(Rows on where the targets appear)
START

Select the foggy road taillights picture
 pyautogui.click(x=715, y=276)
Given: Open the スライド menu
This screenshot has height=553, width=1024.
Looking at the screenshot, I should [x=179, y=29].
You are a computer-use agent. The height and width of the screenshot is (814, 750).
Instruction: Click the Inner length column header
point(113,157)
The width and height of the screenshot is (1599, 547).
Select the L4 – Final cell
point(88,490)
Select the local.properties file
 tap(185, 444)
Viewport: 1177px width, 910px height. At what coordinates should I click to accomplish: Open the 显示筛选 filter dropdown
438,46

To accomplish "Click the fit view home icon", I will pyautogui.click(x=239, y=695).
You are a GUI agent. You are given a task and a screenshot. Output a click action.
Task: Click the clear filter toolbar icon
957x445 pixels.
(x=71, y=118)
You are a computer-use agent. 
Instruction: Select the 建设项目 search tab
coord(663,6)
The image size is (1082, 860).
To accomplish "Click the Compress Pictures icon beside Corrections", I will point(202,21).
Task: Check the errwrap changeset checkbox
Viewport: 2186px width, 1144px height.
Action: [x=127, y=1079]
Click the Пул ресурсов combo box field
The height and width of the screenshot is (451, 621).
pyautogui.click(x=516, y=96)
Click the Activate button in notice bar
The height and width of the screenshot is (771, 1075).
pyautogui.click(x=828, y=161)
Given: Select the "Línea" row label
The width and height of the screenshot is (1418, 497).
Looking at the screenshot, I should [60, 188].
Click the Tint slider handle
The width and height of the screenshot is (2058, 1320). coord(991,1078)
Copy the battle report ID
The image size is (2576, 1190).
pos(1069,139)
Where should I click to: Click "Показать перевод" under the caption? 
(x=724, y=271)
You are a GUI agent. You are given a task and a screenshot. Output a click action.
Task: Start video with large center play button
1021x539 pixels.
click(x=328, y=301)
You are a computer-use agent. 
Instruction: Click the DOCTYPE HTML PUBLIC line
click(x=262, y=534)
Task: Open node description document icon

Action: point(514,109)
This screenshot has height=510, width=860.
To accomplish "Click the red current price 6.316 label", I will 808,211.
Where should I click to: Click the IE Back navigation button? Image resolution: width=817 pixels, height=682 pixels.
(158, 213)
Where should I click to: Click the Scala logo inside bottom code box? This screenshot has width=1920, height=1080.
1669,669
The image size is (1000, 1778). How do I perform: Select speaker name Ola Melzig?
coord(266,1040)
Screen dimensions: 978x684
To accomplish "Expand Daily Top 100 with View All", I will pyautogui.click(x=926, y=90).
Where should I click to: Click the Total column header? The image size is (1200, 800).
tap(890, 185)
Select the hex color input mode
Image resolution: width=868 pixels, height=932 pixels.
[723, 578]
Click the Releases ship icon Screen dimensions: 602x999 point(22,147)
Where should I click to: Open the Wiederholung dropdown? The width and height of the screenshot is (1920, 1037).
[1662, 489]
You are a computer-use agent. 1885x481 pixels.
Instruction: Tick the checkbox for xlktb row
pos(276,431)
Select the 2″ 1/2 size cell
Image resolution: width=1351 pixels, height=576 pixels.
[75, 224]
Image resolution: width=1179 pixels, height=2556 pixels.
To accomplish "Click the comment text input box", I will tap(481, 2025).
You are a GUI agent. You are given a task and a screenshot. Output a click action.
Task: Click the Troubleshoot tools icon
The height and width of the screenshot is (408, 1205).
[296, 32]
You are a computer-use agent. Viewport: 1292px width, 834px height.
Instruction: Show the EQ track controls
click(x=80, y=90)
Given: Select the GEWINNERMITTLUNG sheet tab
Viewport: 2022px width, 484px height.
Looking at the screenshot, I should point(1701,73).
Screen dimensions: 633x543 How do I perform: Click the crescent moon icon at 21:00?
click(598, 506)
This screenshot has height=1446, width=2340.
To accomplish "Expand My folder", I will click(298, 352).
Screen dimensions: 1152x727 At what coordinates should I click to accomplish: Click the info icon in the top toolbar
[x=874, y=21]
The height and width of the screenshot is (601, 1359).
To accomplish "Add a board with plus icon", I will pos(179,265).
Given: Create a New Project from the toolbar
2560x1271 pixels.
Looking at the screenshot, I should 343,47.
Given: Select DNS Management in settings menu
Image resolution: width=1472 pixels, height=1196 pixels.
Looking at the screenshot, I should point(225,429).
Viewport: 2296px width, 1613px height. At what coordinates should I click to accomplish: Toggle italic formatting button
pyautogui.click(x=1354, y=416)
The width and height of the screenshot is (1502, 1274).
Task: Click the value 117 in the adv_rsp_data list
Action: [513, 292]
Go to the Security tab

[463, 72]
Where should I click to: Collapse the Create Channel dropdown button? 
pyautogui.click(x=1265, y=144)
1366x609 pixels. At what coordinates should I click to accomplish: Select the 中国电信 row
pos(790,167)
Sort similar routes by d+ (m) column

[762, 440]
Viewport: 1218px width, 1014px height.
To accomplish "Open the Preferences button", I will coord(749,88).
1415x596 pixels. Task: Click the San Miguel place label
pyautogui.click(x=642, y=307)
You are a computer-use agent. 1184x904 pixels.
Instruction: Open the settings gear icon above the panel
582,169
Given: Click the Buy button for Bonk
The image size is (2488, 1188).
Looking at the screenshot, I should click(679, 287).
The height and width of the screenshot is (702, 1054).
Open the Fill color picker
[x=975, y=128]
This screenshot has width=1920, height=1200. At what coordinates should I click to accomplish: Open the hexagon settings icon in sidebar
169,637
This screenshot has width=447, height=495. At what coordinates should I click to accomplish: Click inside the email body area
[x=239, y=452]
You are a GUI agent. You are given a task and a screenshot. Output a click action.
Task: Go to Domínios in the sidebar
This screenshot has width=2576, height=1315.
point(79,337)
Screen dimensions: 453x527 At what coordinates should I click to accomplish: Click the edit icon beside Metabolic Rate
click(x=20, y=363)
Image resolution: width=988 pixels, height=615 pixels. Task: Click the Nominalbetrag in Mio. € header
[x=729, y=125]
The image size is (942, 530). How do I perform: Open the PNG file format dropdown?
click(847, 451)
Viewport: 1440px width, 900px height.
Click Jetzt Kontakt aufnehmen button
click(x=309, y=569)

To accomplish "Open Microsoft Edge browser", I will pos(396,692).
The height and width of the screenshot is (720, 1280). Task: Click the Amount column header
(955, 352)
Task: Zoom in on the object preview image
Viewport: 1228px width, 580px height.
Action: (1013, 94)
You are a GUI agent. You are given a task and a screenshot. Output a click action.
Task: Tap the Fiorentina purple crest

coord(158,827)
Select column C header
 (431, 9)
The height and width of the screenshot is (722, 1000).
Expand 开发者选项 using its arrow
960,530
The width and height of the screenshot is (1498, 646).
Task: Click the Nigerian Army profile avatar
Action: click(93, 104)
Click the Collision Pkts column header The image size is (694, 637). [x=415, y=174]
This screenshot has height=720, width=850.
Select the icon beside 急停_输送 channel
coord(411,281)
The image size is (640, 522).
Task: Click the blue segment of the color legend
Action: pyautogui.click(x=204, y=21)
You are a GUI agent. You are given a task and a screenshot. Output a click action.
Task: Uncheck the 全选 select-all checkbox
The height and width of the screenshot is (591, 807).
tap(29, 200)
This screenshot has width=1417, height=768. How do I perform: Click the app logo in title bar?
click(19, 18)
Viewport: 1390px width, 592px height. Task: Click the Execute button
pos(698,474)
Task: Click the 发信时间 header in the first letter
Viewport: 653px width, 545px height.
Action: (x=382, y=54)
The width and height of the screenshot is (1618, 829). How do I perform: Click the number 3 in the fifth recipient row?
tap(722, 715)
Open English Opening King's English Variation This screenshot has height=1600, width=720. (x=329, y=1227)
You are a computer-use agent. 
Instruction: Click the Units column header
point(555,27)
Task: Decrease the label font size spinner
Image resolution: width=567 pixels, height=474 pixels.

END

YOUR GOAL
Begin at the line that has "Viewport: 1390px width, 592px" and stop after the line that has "Action: (x=382, y=54)". Rewrite those lines, requests included, offsetting every coordinate in the answers by 88.

ANSWER TO THIS PROBLEM
Viewport: 1390px width, 592px height. Task: Click the Execute button
pos(786,562)
Task: Click the 发信时间 header in the first letter
Viewport: 653px width, 545px height.
Action: (x=470, y=142)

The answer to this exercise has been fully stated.